(EXERCISE OBJECTIVE):
Look for the word "slider" in the records, and copy each line where it appears.

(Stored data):
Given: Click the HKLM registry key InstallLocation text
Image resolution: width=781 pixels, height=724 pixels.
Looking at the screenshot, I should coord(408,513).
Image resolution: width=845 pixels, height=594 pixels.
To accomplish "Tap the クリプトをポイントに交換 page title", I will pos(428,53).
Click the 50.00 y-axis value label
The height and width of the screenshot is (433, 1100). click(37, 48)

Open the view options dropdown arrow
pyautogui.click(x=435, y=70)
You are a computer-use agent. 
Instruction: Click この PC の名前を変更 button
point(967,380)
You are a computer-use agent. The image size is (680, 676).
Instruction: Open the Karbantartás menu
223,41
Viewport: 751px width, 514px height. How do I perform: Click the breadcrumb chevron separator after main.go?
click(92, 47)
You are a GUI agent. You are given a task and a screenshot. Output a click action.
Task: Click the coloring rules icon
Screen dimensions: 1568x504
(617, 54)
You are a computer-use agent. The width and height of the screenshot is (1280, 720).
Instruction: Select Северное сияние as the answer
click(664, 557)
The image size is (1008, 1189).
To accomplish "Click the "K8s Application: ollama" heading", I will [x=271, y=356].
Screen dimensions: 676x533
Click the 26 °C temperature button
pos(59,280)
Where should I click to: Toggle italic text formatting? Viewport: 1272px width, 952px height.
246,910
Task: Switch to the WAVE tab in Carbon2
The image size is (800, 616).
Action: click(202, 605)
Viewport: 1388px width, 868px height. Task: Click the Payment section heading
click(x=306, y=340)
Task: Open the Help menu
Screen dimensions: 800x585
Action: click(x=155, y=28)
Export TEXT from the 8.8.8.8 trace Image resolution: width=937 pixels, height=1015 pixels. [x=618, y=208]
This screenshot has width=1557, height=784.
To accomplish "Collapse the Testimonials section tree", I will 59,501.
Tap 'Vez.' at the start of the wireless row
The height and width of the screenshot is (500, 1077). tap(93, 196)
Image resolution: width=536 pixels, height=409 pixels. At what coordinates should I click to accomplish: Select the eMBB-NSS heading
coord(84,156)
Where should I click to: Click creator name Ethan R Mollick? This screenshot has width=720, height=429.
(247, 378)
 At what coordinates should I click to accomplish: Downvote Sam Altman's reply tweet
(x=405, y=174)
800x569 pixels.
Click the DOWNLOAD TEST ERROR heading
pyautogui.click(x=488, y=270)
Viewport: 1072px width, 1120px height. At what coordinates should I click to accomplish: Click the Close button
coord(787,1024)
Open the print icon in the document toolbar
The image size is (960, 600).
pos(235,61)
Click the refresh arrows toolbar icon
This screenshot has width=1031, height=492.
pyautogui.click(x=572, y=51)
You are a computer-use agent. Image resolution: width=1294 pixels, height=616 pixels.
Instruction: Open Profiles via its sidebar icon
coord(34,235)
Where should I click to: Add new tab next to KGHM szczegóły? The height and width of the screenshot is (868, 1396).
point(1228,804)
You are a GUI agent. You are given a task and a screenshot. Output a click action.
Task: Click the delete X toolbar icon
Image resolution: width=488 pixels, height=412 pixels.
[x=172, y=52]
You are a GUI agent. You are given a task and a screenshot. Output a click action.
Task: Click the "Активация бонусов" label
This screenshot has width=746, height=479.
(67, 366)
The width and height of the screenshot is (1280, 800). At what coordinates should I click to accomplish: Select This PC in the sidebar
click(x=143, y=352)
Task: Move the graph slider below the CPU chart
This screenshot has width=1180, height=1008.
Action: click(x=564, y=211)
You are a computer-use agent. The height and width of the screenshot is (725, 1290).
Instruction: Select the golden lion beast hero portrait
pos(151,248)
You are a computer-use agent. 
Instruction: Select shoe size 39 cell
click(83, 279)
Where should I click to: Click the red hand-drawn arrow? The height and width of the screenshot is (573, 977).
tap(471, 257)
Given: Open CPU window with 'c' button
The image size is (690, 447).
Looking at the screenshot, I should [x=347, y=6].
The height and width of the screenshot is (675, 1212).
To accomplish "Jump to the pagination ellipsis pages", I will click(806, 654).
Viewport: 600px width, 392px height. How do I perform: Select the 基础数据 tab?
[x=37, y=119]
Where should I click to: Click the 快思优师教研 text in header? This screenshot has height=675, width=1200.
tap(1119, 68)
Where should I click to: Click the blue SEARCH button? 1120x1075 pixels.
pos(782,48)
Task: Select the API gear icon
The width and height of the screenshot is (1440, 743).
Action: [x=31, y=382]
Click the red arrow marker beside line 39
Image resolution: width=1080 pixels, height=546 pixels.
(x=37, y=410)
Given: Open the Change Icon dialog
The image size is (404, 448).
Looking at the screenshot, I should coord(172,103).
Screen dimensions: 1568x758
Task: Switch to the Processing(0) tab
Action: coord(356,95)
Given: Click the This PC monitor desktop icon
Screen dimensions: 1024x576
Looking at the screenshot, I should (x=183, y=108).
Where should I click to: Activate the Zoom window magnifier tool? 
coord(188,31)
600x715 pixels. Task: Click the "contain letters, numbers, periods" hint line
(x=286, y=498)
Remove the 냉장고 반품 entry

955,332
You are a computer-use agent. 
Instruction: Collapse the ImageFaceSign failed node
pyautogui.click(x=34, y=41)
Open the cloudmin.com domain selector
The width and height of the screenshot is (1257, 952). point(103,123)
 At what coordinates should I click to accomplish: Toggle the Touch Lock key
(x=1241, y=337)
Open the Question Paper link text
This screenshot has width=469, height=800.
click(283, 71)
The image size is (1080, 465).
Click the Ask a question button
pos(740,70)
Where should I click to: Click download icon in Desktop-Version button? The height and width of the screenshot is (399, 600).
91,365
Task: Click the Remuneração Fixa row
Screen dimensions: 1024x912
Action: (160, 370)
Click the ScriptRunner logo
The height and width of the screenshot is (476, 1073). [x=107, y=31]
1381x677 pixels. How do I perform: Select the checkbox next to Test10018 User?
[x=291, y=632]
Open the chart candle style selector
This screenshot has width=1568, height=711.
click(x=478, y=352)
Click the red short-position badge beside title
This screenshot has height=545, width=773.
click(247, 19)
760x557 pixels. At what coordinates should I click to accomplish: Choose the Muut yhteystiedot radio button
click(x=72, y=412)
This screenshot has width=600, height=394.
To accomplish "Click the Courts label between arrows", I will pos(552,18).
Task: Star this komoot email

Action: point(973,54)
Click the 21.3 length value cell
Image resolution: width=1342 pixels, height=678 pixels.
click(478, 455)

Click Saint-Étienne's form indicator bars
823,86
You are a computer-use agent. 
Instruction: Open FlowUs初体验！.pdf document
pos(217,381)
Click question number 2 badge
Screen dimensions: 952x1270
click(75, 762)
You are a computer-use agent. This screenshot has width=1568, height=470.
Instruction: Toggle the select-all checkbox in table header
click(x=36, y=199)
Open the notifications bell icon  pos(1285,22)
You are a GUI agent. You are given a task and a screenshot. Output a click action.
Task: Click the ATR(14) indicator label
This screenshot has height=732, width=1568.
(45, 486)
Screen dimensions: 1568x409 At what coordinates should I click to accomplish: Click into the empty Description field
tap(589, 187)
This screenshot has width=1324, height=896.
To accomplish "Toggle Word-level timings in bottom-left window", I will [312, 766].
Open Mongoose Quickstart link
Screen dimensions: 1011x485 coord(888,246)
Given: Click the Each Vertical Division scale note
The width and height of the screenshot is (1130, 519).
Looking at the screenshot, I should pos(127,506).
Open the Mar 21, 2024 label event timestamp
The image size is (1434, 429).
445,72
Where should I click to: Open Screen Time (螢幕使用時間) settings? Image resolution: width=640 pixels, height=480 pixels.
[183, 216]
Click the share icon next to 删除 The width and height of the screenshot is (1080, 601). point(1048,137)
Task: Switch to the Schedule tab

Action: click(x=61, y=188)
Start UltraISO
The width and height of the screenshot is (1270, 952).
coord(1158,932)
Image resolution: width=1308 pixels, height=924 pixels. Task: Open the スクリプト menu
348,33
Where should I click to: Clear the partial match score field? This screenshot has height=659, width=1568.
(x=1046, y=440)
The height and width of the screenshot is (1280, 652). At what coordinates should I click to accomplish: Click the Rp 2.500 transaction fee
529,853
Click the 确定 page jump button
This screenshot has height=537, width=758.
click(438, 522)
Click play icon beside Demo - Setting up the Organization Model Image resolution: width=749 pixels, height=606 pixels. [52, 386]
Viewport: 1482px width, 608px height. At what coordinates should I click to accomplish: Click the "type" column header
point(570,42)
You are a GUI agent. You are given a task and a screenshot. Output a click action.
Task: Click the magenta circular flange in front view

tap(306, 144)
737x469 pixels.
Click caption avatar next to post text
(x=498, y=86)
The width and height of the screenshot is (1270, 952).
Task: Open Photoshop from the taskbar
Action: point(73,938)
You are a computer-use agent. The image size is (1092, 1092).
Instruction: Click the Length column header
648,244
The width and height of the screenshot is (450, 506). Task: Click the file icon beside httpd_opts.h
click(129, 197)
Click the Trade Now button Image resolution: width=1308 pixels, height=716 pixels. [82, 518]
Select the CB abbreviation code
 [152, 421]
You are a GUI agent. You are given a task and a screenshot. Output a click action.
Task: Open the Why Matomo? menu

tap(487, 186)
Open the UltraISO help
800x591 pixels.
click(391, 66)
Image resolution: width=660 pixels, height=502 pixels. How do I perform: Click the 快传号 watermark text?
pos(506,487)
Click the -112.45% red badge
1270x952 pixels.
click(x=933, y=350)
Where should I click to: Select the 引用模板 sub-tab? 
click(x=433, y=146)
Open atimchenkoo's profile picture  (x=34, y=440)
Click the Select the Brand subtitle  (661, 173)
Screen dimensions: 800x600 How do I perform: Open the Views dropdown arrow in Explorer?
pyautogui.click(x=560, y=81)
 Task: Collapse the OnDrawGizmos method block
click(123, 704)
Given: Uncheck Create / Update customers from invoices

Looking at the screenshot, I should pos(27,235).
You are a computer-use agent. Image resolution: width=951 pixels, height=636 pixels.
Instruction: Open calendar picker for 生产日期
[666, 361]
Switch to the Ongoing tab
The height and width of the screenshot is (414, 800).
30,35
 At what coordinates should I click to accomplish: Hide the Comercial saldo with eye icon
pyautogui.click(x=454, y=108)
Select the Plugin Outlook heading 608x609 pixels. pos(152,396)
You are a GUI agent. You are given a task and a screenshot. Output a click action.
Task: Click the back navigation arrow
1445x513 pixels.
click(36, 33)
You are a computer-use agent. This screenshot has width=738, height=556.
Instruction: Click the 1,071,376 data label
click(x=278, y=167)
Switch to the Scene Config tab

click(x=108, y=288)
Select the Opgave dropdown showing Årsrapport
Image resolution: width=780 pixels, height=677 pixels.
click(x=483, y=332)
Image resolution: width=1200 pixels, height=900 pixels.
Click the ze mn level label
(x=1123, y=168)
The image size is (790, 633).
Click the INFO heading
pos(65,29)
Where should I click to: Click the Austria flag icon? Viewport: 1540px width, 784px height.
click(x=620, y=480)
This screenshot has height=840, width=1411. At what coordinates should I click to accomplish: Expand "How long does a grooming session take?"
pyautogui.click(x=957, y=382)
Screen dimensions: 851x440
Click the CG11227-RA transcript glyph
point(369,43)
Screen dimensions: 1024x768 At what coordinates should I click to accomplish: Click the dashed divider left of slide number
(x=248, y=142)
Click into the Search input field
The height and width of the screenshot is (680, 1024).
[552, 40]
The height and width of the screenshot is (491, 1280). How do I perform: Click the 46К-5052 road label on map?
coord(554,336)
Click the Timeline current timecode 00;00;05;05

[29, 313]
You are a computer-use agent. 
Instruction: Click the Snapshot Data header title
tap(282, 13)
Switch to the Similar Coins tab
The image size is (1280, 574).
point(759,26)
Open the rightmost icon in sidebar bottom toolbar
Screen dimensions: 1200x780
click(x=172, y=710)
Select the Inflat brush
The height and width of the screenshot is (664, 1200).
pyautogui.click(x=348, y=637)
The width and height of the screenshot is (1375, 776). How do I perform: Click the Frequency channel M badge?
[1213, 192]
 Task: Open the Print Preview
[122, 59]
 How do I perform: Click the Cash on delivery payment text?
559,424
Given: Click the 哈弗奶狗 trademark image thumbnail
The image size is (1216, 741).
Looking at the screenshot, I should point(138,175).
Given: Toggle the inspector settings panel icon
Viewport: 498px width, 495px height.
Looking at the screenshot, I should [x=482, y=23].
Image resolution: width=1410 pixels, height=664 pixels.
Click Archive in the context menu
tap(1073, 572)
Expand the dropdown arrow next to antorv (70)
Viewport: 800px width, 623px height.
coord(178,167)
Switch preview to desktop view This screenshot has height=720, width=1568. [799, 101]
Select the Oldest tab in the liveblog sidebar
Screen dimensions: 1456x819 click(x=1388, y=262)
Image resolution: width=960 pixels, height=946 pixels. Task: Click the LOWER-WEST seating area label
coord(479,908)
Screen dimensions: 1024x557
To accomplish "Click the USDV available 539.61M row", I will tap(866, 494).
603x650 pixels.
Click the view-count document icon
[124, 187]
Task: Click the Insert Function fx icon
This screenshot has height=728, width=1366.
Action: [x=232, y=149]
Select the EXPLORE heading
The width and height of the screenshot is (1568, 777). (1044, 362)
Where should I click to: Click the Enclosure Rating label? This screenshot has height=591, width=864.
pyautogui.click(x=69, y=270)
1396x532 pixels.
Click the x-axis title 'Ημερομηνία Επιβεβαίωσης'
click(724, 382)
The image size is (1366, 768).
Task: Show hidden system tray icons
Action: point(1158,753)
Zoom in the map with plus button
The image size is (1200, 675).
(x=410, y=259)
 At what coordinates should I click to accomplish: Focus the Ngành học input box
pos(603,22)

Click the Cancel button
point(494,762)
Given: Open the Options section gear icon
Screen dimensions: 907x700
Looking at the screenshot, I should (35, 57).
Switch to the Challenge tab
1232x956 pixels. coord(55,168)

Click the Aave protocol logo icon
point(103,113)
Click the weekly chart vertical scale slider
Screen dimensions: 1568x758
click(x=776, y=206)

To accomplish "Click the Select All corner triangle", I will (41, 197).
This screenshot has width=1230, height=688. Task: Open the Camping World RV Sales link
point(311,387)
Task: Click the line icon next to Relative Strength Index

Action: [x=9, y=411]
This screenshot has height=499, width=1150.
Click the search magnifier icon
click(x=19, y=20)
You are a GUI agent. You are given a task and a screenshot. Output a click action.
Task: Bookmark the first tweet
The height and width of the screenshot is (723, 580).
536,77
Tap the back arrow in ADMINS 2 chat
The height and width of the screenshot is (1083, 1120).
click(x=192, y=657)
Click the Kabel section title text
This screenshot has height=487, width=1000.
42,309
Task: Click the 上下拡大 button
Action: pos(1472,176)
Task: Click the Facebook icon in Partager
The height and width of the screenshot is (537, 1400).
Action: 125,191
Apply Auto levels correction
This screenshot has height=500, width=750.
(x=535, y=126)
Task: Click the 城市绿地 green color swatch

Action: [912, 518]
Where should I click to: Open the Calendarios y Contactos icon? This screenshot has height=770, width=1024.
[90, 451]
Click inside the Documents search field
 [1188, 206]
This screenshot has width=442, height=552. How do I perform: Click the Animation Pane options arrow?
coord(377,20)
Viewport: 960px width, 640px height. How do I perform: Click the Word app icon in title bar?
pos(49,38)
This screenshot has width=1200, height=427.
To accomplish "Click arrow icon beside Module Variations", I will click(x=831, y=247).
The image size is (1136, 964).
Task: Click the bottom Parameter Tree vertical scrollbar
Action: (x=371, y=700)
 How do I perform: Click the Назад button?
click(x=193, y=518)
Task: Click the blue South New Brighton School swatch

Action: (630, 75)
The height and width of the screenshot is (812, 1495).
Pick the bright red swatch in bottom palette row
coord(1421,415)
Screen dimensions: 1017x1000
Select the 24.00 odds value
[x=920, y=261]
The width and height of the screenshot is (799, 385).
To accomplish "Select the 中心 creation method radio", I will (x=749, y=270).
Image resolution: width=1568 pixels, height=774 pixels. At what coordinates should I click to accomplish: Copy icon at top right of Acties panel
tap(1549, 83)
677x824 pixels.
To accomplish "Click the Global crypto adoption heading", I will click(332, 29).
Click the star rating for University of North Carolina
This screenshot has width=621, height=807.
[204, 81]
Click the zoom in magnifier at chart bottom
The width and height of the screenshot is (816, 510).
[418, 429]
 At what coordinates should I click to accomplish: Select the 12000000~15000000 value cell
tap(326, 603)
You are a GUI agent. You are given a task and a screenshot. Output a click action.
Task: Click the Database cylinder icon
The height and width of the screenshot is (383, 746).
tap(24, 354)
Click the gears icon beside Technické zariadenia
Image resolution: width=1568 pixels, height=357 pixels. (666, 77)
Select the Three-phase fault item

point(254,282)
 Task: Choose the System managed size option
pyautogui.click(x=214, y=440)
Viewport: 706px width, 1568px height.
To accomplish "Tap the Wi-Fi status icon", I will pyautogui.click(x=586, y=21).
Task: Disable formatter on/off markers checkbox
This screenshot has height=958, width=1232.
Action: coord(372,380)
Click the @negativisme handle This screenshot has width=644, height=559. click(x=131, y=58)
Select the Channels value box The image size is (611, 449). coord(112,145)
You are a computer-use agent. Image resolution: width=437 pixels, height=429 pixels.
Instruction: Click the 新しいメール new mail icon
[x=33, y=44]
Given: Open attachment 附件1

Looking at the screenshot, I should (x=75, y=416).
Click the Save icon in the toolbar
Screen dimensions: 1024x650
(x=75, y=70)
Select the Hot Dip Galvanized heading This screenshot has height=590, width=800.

(EXERCISE ANSWER):
Task: Move the graph slider below the CPU chart
Click the weekly chart vertical scale slider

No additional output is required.